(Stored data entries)
☆ ☆ ☆ ☆

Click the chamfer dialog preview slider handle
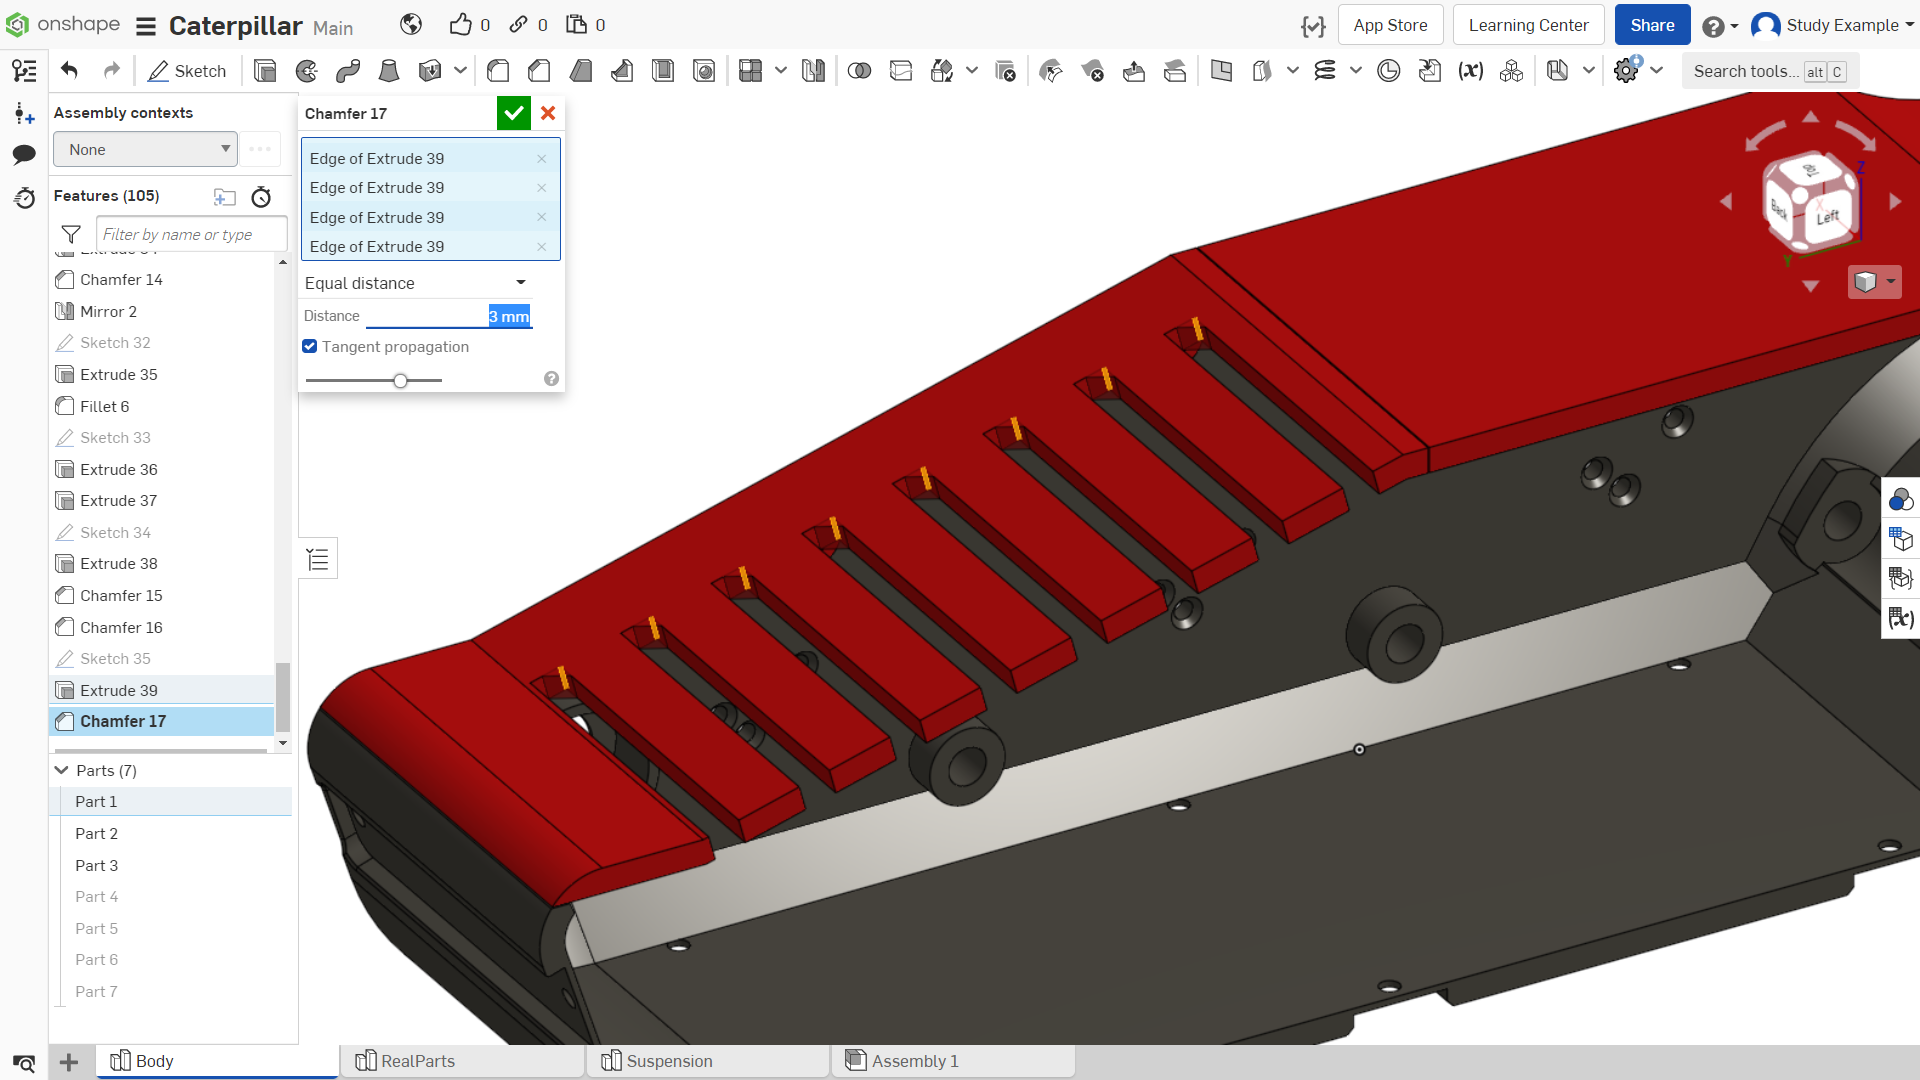 [400, 380]
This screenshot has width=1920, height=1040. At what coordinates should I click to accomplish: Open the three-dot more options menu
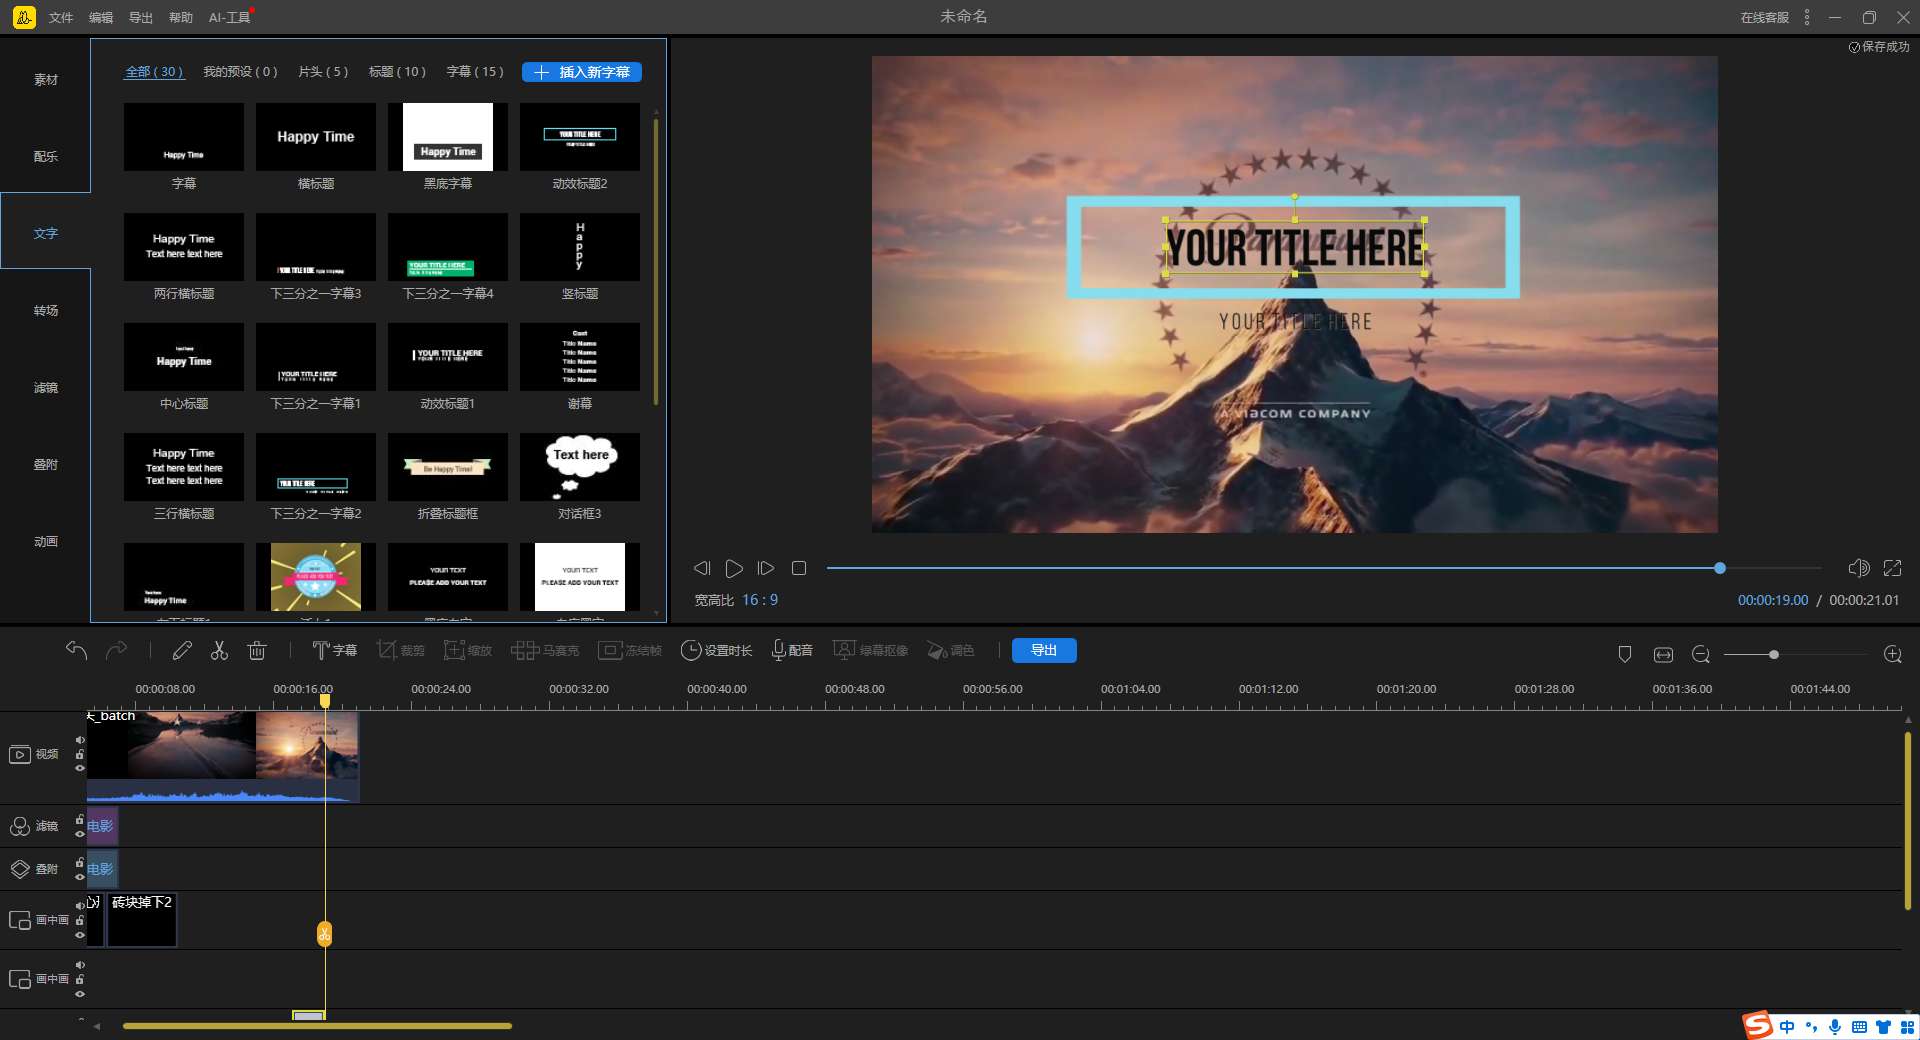click(1807, 17)
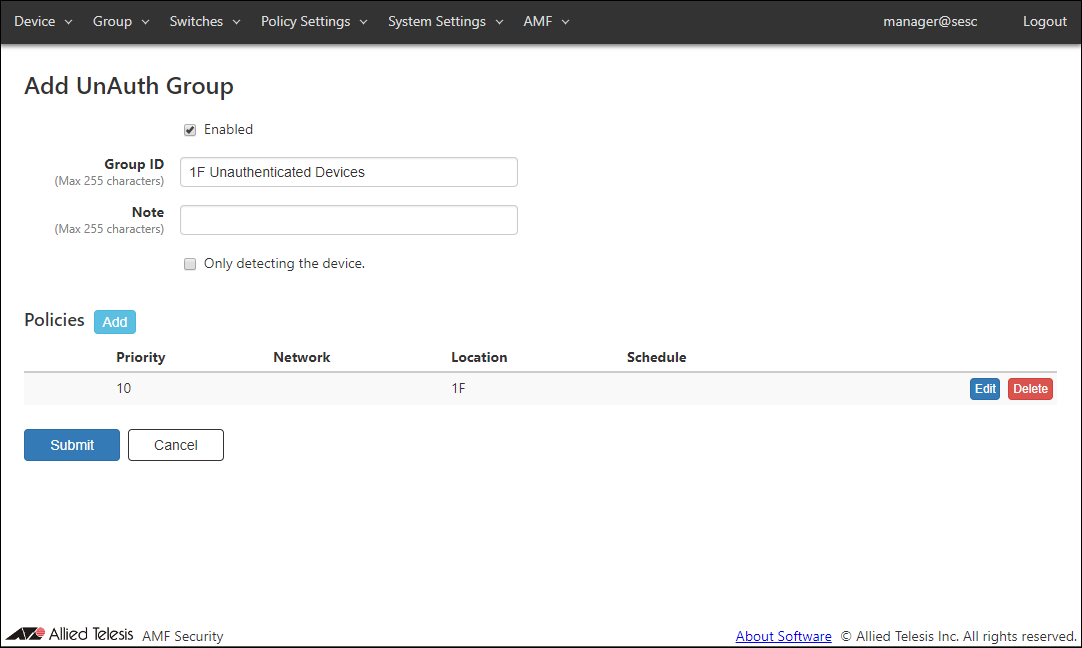
Task: Open the System Settings menu
Action: pos(445,22)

☆ ☆ ☆ ☆

Goal of the exercise.
The copy should hold every entry above word for word and none of the pictures.

Written response.
Click the chamfer dialog preview slider handle
 [400, 380]
This screenshot has width=1920, height=1040. At what coordinates should I click to accomplish: Open the three-dot more options menu
click(1807, 17)
Task: Open the System Settings menu
Action: pos(445,22)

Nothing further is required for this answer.